* _Text excerpt_

___

The Lily of the Field and the Bird of the Air

1849 book by Søren Kierkegaard

The Lily of the Field and the Bird of the Air (1849) is a book of Godly discourses written by Søren Kierkegaard.

Prayer edit

  • Father in heaven! What one in society with men, especially there in the human swarm, with so much difficulty learns to know, and what, in case one has elsewhere learned to know it, is so easily forgotten in society with men, namely, what it is to be man, and what in a godly understanding of it is the requirement for being man-oh, that we might learn this, or, if it is forgotten, that we again might learn it from the lilies and the birds; that we might learn it, if not all at once and all in all, yet at least something of it, and little by little; that at this time we might from the lilies and the birds learn silence, obedience, joy! P. 315

‘Behold The Birds Of The Air; Consider The Lilies Of The Field’ edit

  • the poet talks thus: ‘Oh, would I were a bird, or would I were like a bird, like a free bird which gratifies its Wanderlust by flying far, far away over the sea and land, so near to heaven, unto distant climes – ah poor me, who feel only too much bound to the spot, bound and nailed there , where I am the mark of daily cares and sufferings and adversities, compelled to dwell there, and for the whole duration of my life! Oh, would I were a bird, or would I were like a bird, which rises into the air lighter than the air itself, oh, would I were like the airy bird which when it lacks a footing can build its nest upon the surface of the sea – while I, alas, with every slightest movement, even when I merely turn upon my bed, feel how gravity weighs me down! P. 319
  • The surprising happened to him. In proportion as he became more and more earnest in prayer, he had less and less to say, and in the end he became quite silent. He became silent – indeed, what is if possible still more expressly the opposite of speaking, he became a hearer. He had supposed that to pray is to speak; he learnt that to pray is not merely to be silent but to hear. And so it is; to pray is not to hear oneself speak, but it is to be silent, and to remain silent, to wait, until the man who prays hears God. (P. 323)

___

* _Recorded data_
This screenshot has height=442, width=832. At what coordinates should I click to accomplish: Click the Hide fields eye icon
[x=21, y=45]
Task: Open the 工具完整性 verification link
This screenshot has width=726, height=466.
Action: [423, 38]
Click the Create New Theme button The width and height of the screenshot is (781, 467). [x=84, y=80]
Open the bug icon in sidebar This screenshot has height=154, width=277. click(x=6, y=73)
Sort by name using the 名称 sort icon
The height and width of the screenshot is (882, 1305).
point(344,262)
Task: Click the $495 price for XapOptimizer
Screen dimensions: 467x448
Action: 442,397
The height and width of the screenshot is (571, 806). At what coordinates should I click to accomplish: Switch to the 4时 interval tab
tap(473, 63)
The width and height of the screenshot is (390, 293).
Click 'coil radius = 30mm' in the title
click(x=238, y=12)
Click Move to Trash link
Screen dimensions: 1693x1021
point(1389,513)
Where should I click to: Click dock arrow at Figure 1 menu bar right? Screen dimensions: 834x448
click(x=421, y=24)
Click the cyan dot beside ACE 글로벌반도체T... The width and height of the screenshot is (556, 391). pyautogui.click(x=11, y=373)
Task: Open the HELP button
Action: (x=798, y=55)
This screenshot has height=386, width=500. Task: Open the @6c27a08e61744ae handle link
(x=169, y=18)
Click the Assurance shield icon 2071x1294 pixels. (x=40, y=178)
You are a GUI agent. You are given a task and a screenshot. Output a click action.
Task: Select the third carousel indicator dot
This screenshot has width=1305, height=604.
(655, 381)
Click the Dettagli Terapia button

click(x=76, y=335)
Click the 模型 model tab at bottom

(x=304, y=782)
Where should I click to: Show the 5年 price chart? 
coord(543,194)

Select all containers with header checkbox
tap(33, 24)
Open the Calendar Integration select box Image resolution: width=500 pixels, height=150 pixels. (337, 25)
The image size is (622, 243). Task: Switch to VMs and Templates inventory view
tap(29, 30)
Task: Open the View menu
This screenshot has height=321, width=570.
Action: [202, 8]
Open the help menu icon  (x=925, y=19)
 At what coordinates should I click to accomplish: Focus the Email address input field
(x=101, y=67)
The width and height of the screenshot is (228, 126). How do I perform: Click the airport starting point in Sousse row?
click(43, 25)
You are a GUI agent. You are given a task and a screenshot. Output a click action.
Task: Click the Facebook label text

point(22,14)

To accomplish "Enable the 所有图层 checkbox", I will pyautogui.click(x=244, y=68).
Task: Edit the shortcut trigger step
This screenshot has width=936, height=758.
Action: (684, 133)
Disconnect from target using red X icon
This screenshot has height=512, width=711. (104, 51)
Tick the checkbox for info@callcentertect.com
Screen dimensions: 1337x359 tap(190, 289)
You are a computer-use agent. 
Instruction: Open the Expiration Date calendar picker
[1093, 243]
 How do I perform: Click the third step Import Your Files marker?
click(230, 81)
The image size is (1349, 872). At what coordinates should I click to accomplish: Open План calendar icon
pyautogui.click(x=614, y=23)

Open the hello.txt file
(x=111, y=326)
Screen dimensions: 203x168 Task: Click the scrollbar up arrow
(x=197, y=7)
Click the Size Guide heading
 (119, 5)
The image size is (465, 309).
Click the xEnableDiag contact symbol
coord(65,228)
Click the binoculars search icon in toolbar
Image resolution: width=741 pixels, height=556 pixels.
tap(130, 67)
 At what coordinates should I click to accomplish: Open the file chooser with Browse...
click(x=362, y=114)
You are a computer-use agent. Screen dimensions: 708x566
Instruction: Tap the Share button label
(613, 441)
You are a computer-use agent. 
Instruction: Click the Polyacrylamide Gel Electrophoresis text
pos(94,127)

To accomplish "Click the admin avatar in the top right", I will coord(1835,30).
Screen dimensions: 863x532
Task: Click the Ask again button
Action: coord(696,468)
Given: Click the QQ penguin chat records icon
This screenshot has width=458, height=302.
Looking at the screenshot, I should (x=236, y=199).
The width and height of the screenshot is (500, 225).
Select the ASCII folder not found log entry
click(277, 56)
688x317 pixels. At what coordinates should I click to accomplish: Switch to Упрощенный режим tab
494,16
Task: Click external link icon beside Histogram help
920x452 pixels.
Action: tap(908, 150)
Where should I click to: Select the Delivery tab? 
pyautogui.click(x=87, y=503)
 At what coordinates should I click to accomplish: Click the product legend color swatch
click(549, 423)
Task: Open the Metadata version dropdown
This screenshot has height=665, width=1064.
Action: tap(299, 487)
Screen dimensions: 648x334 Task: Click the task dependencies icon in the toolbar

___

* _Requirements_
• a. In the Kierkegaard book text, what three things does the opening prayer ask to learn from the lilies and the birds?
• b. In the records, begin at the line that has "Click the cyan" and stop after the line with "(x=169, y=18)". Write those lines out again with "screenshot" renamed to "image" and everything else left as it is.

* _The solutions_
• a. Silence, obedience, and joy.

• b.
Click the cyan dot beside ACE 글로벌반도체T... The width and height of the image is (556, 391). pyautogui.click(x=11, y=373)
Task: Open the HELP button
Action: (x=798, y=55)
This image has height=386, width=500. Task: Open the @6c27a08e61744ae handle link
(x=169, y=18)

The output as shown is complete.